• **What you are asked to do**:
Present each line of the items below as a numbered list, leaving out any blank lines. Do not include the pictures.
━━━ Data for this task
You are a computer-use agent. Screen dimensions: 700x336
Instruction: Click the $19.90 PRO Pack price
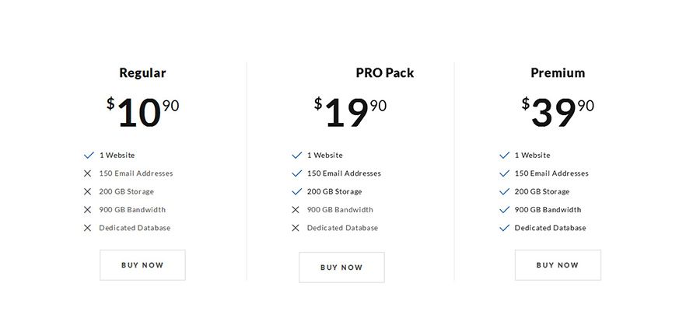[350, 112]
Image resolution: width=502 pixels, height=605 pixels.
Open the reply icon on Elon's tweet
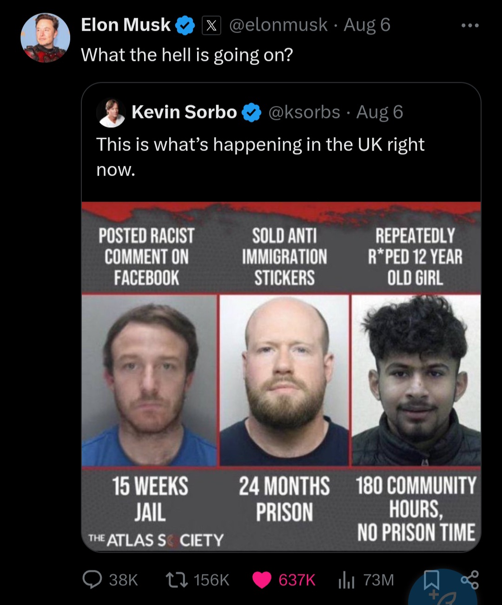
━━━━━━
• **Solution to this problem**:
1. You are a computer-use agent. Screen dimensions: 700x336
2. Instruction: Click the $19.90 PRO Pack price
3. [350, 112]
4. Image resolution: width=502 pixels, height=605 pixels.
5. Open the reply icon on Elon's tweet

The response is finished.